→ Exercise 1:
Reproduce word for word the part of the article on the Kannapolis council meeting that opens with the words containing "Council members then" and closes with "entire project budget.".
→ Exercise 2:
Decide whether each statement agrees with the article on the Kannapolis council meeting, answering yes or no and quoting the words of the article that settle it: (a) The council's vote to annex the 58 acres was unanimous. (b) Council Member Tom Kincaid received the price points of the subdivision. (c) Runners made up the largest share of the Loop Road exercisers surveyed.

Kannapolis city council votes to annex 58 acres
KANNAPOLIS — Despite concerns over 50-foot lots, the Kannapolis City Council on Monday evening voted unanimously to voluntarily annex 58 acres owned by MF Summers Walk Investments. The property is being developed as Phase 5 of the Summers Walk subdivision.
Some 111 single-family homes are planned on residential lots. The property is adjacent to the town of Davidson with the Mecklenburg/Cabarrus County line to the west, with the Shiloh Village neighborhood and Shiloh Church Road to the east. Because last night’s hearing was only an annexation hearing, council members were not overly upset about the lot size.
“We expect 60-foot lots out there,” Council Member Darrell Hinnant said. “We will have a second bite at this apple later. We already have water lines and sewer lines in this area. The more houses we can provide through this line, the better off we are. This is the fastest growing part of Kannapolis. It is going to continue to grow.
“If we want to manage this opportunity, this is our chance to manage it.”
Council Member Tom Kincaid asked for, but did not receive, the price points of the subdivision. Mayor Pro Tem Roger Haas said consideration would have to be given to what the market would bear.
Kincaid said he did not like the 50-foot lots, but he did like the quality of the subdivision. “I think this is gonna be a big asset to Kannapolis.”
Council members then engaged in a protracted discussion of the Economic Development budget with Irene Sacks, director of business and community affairs. The group’s budget is $187,738, yet council members were uncomfortable with giving blanket approval to ongoing projects. They got bogged down discussing the cost of each item Sacks had listed in the budget. Some of the amounts listed represented seed money for a certain project, while other amounts were just half of the amount of the project. Yet other line items represented the entire project budget.
Still, said City Manager Mike Legg, “I’m a little hamstrung to move things without direction from council.”
“There’s nothing on this list that gives me real heartburn,” Hinnant noted.
Council members agreed that some projects in the budget preceded others, such as the downtown marketing study — already under way — and a vision/branding effort.
Other items, such as relationship building and facade improvement grants, are not dependent on other efforts.
“We want to try to keep this whole plan moving forward,” Legg explained. “We wanted this council to have input. We just didn’t want to spend the next three months waiting on these things.”
A retreat with the new city council is scheduled for early 2014. By consensus, the group agreed that Legg would bring components of the budget before council as needed.
After its break, council members discussed the results of a Loop Road exercise route survey. Kannapolis is reshaping itself as a healthy city, and wants to be known as a city where its residences have multiple exercise options. The following statistics were gathered from Loop Road exercisers: 64 percent walkers, 25 percent runners and 7 percent bikers. But the survey also highlighted concerns, including lack of lighting at night, uneven and broken sidewalks, high speed of cars and sidewalks too close to the road traffic.

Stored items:
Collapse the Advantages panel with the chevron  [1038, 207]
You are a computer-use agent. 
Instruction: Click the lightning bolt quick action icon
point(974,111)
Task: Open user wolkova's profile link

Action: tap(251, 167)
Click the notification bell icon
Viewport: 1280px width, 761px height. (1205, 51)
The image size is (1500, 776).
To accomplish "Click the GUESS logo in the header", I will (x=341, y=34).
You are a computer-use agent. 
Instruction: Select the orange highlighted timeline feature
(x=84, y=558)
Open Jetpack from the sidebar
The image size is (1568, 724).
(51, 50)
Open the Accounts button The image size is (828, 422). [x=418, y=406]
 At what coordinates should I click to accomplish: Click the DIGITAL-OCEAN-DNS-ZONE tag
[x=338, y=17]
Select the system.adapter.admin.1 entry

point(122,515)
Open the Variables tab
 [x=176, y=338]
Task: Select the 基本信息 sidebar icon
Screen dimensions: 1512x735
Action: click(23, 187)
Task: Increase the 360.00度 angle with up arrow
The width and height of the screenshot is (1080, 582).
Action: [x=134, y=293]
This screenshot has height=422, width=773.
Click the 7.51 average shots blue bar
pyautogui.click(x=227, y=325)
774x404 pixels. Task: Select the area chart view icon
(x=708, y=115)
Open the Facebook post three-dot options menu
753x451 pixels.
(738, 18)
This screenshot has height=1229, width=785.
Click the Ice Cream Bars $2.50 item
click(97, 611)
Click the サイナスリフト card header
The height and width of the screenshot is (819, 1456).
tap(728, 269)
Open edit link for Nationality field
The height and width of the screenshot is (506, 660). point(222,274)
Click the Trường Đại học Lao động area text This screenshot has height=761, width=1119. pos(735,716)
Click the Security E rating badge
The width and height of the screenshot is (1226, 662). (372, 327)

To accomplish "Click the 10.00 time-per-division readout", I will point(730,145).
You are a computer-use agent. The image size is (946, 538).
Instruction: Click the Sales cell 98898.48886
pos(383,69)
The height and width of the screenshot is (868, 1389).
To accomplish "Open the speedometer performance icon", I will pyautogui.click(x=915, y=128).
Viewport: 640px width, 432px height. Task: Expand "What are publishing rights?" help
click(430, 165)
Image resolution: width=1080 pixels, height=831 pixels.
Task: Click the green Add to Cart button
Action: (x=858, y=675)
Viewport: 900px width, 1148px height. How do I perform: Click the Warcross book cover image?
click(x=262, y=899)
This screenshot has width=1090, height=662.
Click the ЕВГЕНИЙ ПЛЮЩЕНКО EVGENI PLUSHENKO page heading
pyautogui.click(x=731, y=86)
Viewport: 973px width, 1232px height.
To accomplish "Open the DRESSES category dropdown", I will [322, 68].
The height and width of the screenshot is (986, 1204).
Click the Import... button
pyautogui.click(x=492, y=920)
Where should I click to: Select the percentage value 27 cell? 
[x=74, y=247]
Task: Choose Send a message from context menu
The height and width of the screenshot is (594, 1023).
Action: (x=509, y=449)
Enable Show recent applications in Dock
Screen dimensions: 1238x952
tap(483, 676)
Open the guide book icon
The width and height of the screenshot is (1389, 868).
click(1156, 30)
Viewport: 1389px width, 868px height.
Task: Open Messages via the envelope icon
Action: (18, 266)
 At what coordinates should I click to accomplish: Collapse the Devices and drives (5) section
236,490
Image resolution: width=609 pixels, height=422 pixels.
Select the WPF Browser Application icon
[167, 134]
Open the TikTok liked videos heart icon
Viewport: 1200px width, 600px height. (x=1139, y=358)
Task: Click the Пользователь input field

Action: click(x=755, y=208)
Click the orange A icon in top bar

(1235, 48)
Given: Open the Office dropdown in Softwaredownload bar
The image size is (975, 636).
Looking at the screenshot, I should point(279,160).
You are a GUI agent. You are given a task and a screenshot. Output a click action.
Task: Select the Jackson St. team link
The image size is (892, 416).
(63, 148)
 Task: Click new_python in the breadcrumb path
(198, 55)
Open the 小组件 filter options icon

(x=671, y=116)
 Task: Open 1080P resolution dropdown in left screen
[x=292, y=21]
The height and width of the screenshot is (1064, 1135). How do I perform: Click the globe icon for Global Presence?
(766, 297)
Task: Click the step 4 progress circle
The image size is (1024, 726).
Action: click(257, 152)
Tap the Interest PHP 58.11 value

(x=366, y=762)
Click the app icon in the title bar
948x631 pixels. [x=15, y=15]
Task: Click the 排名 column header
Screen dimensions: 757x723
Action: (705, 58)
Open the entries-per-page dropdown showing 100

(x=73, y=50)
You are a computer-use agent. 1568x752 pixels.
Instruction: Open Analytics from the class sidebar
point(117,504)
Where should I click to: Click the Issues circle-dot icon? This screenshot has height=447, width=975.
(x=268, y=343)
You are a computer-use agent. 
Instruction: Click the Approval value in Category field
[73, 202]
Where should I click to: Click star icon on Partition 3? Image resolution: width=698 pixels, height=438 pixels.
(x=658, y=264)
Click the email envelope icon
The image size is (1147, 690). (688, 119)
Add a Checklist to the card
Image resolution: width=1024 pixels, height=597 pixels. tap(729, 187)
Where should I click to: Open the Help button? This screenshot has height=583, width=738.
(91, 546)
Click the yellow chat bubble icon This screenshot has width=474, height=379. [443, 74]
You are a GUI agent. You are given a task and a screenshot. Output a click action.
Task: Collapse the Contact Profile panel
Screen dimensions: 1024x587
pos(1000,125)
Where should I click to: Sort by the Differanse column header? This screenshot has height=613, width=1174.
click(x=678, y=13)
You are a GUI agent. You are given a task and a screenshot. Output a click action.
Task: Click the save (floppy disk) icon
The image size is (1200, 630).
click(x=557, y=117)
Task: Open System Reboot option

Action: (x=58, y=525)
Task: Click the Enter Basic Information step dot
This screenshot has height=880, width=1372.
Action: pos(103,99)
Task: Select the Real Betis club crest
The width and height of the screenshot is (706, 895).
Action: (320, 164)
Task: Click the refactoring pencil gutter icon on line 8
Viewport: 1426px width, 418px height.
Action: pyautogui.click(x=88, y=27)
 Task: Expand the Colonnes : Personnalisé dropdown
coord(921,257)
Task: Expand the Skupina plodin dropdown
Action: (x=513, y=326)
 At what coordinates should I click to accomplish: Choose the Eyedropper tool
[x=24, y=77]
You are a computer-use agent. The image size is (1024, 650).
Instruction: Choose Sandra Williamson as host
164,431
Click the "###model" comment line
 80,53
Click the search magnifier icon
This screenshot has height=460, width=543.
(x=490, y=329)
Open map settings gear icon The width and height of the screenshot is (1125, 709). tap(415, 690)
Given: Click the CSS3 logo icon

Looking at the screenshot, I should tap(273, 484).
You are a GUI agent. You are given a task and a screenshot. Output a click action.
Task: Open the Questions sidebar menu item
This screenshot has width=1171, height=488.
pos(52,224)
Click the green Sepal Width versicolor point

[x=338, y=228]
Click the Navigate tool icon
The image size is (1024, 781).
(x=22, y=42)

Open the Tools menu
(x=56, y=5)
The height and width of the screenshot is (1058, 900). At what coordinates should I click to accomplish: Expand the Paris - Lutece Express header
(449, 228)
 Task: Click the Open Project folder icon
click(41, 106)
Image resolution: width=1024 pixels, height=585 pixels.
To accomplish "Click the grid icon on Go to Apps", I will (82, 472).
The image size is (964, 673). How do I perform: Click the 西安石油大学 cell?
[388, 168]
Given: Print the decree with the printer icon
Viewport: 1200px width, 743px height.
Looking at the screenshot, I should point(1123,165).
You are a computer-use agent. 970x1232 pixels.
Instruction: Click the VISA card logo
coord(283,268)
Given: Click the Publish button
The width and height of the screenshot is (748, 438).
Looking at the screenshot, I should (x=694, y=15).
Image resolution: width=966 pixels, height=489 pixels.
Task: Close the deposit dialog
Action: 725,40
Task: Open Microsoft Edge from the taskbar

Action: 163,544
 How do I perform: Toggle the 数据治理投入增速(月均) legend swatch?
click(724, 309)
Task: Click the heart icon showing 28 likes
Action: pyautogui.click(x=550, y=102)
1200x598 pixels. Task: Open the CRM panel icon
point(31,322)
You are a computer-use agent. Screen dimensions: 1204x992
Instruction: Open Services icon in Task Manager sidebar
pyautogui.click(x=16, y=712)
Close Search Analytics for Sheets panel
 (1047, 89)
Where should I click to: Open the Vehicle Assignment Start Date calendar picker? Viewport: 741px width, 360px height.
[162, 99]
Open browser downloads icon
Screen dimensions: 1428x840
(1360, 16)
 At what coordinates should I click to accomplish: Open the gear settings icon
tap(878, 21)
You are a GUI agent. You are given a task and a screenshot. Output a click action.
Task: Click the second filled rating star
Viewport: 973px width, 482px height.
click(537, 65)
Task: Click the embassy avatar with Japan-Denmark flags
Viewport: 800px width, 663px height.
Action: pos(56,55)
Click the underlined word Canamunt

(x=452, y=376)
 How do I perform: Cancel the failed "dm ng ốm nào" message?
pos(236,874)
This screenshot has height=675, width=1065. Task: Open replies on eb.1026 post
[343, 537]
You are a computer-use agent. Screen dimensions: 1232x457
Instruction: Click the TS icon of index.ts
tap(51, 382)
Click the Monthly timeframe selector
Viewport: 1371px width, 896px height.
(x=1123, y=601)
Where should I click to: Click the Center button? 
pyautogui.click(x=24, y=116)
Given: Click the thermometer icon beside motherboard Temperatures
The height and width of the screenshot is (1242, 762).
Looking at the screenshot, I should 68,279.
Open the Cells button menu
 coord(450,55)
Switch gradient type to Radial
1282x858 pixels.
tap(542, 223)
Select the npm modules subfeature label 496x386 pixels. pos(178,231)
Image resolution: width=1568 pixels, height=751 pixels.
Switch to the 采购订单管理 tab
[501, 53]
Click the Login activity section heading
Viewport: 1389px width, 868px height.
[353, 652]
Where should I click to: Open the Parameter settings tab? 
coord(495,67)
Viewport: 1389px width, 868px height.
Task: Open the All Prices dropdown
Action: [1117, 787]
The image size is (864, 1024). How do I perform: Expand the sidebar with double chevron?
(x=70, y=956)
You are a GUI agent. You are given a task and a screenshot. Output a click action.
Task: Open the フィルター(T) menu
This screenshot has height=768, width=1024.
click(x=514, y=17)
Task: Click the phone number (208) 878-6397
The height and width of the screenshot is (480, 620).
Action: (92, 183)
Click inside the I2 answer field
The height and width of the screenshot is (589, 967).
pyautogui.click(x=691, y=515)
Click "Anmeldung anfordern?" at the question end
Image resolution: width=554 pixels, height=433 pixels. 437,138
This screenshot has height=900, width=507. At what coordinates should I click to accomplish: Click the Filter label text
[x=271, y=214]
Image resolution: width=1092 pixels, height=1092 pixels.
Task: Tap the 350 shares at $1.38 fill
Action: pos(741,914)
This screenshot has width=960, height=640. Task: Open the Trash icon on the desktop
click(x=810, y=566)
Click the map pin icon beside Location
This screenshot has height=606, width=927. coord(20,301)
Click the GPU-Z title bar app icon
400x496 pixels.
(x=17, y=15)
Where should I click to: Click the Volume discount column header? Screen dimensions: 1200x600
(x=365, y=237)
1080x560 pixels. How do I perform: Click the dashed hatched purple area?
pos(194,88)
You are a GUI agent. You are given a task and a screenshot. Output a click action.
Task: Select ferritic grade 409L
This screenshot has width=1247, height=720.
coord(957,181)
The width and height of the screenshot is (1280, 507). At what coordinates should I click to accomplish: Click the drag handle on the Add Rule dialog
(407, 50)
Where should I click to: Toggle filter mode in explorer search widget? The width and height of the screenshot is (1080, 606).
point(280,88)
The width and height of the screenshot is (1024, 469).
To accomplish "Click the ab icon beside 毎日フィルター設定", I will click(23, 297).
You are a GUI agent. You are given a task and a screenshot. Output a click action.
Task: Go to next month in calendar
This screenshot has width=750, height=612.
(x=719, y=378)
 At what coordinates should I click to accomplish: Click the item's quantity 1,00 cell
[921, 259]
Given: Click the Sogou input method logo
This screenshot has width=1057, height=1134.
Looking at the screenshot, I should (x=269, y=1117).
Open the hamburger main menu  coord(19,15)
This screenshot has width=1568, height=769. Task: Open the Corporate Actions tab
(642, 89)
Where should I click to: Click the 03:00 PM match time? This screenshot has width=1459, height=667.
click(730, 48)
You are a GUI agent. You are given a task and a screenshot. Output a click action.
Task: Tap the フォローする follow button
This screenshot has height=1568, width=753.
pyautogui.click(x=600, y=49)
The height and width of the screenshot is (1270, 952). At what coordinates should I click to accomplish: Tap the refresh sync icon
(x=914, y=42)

→ Task answer 1:
Council members then engaged in a protracted discussion of the Economic Development budget with Irene Sacks, director of business and community affairs. The group’s budget is $187,738, yet council members were uncomfortable with giving blanket approval to ongoing projects. They got bogged down discussing the cost of each item Sacks had listed in the budget. Some of the amounts listed represented seed money for a certain project, while other amounts were just half of the amount of the project. Yet other line items represented the entire project budget.

→ Task answer 2:
(a) Yes: "voted unanimously to voluntarily annex 58 acres"
(b) No: "asked for, but did not receive, the price points of the subdivision"
(c) No: "64 percent walkers, 25 percent runners and 7 percent bikers"